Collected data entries
************

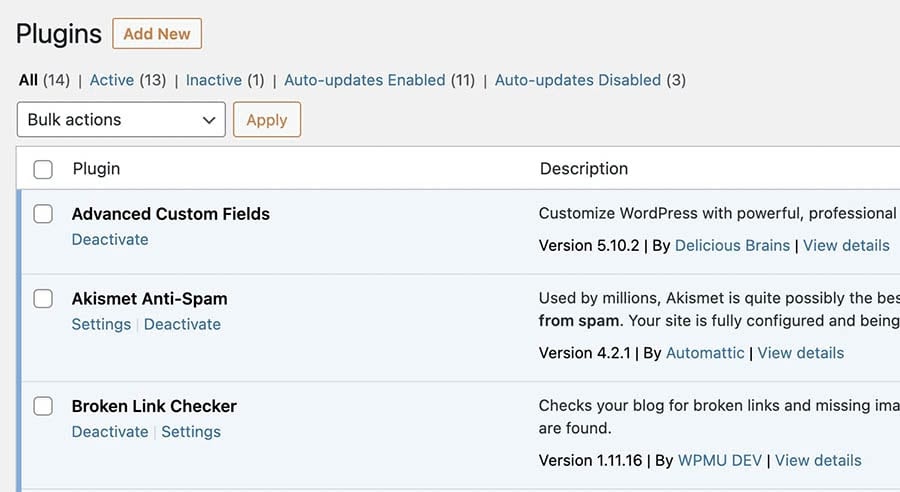Filter by Auto-updates Disabled
The image size is (900, 492).
coord(577,80)
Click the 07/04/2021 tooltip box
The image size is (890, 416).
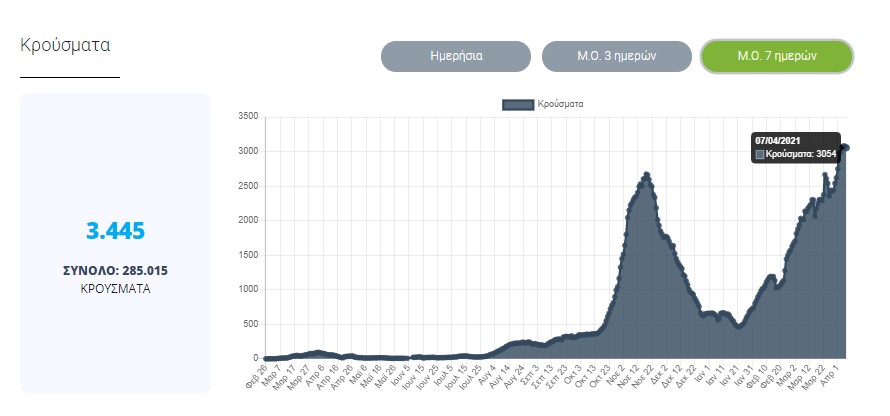tap(796, 147)
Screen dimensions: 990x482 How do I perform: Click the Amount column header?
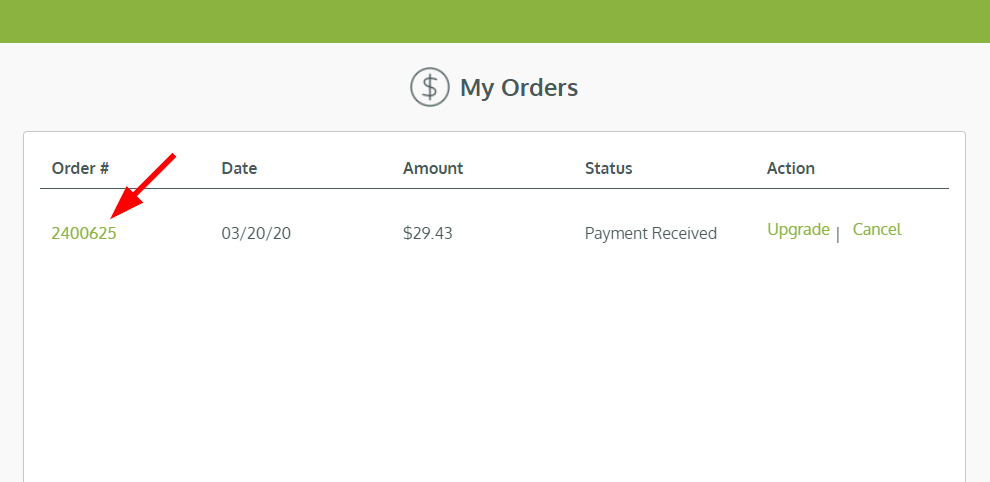pyautogui.click(x=433, y=168)
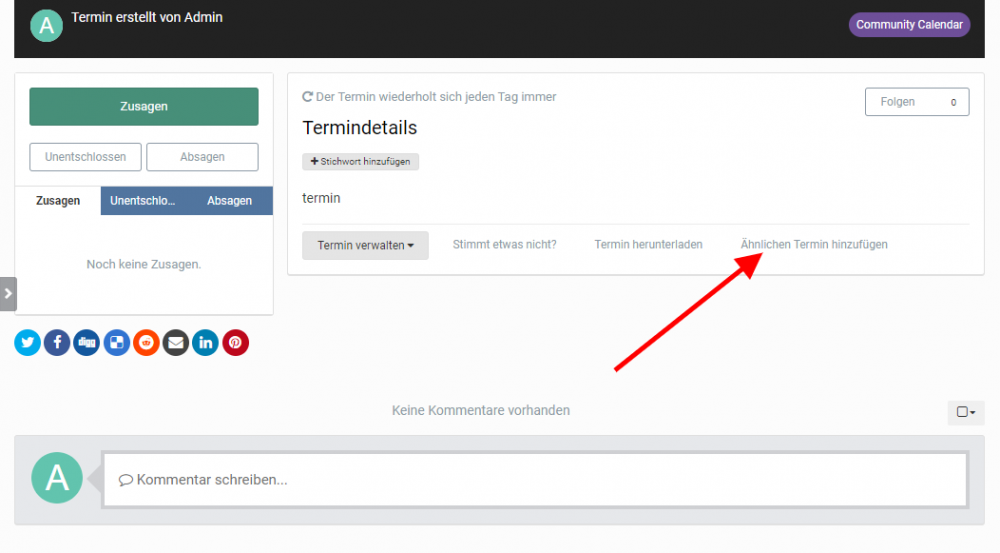
Task: Open the comment moderation checkbox dropdown
Action: [965, 412]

************

> _Exercise description_: A word-for-word copy of the lines from the one with "The image size is (890, 416)." through the last line of the data above is required, with both end lines included and no pictures.

> _Exercise result_:
The image size is (890, 416).
tap(796, 147)
Screen dimensions: 990x482 How do I perform: Click the Amount column header?
pyautogui.click(x=433, y=168)
Task: Open the comment moderation checkbox dropdown
Action: [965, 412]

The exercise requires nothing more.